▸ **Prompt A**:
Answer from the article on the New York Times and data mining:
(i) Where was the paper's annual stockholders meeting held?
(ii) Who said the phrase "data mining" at that meeting, and what positions did that person hold?
(iii) Which Times reporters did the prizewinning work in December 2005?
▸ **Prompt B**: Carry on the article about the New York Times and data mining from the point where it stops.

▸ **Text to read**:
• • • •

Having Won a Pulitzer for Exposing Data Mining, Times Now Eager to Do Its Own Data Mining

Keach Hagey

April 24, 2007

Barely a year after their reporters won a Pulitzer prize for exposing data mining of ordinary citizens by a government spy agency, New York Times officials had some exciting news for stockholders last week: The Times company plans to do its own data mining of ordinary citizens, in the name of online profits.

The news didn’t make everyone all googly-eyed. In fact, some people at the paper’s annual stockholders meeting in the New Amsterdam Theatre exchanged confused looks when Janet Robinson, the company’s president and CEO, uttered the phrase “data mining.” Wasn’t that the nefarious, 21st-century sort of snooping that the National Security Agency was doing without warrants on American citizens? Wasn’t that the whole subject of the prizewinning work in December 2005 by Times reporters Eric Lichtblau and James Risen?

And hadn’t the company’s chairman and publisher, Pinch Sulzberger, already trotted out Pulitzers earlier in the program?

• • • •

▸ **Given information**:
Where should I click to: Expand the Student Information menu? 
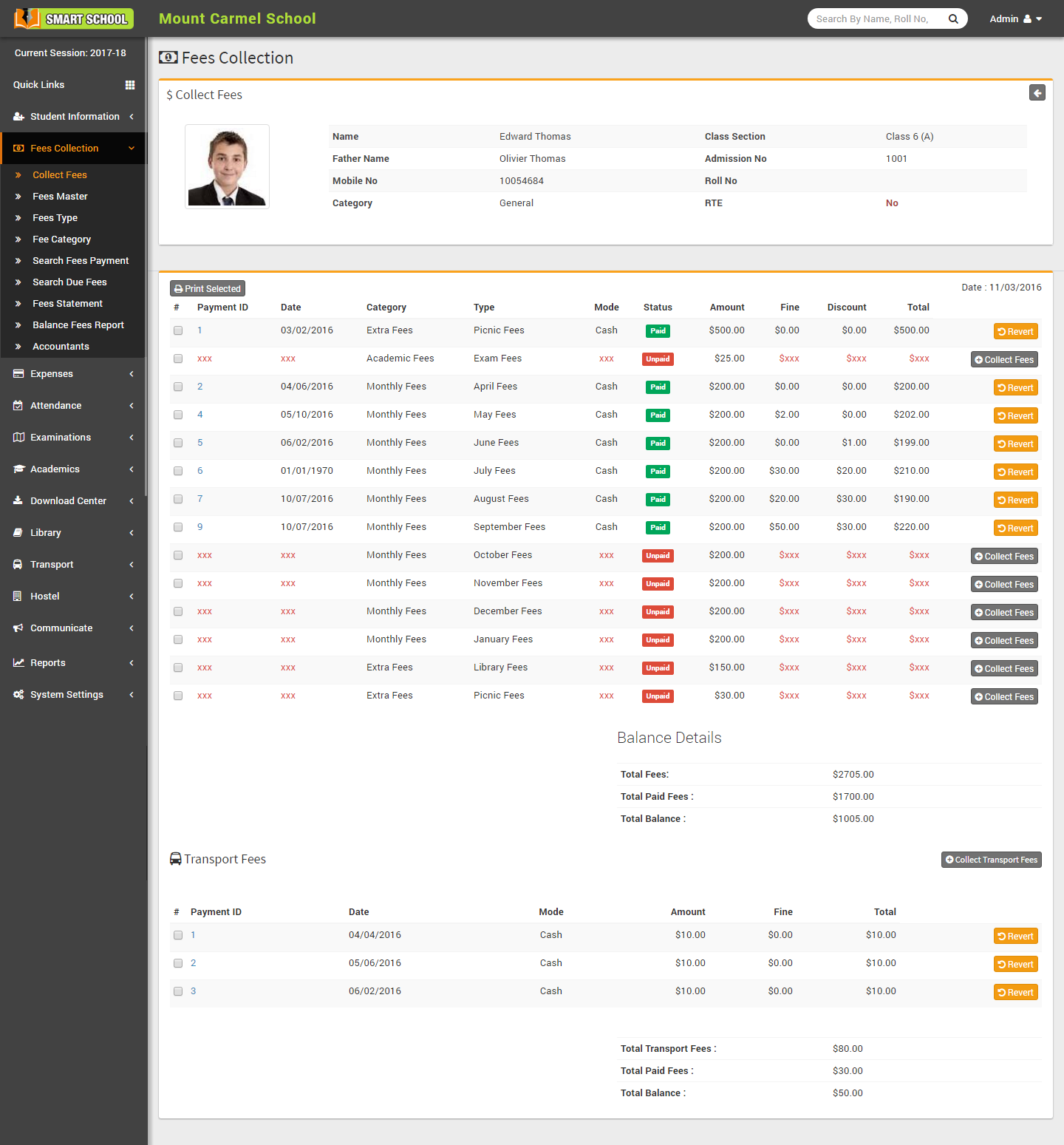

• • • •

▸ **Result A**:
(i) The New Amsterdam Theatre
(ii) Janet Robinson, the company's president and CEO
(iii) Eric Lichtblau and James Risen

▸ **Result B**:
Yes, yes, and yes. But Robinson was talking about money this time. Data mining, she told the crowd, would be used “to determine hidden patterns of uses to our website.” This was just one of the many futuristic projects in the works by the newspaper company’s research and development department. Heck, she added, the R&D department, when it was founded several years back, was “a concept unique in the industry.”

These days, of course, all media outlets—not just the Times—are trying to bulk up their online presence, and many are desperately attempting to learn more about their readers’ habits and then target ads to them. The old-line newspaper companies in particular are under immense pressure to figure out how to make double-digit leaps in profits annually—something they didn’t have to worry about doing before websites spirited away huge chunks of newspapers’ classified advertisers.

Not that anyone would confuse an old-line media company like the Times with a modern data expert like Google, but Sulzberger himself made kind of a comparison earlier in the stockholders’ meeting. Morgan Stanley and other investors have ragged on the Times for having a two-tiered stock structure that protects the powerful voting shares from falling into the “wrong” hands. Sulzberger reminded the crowd that Google stock, that most coveted of Wall Street delicacies, also comes in two tiers.

But that’s business. Do readers really want data-mining behavior from their newspapers—not just the Times but every other big media outlet? Do they want newspaper databases to store reading histories, minute by minute, until one day the government shows up to examine ordinary citizens’ shopping and viewing and chatting habits in detail? If you think it can’t happen, ask the librarians who’ve been told to hand over readers’ checkout records under the Patriot Act.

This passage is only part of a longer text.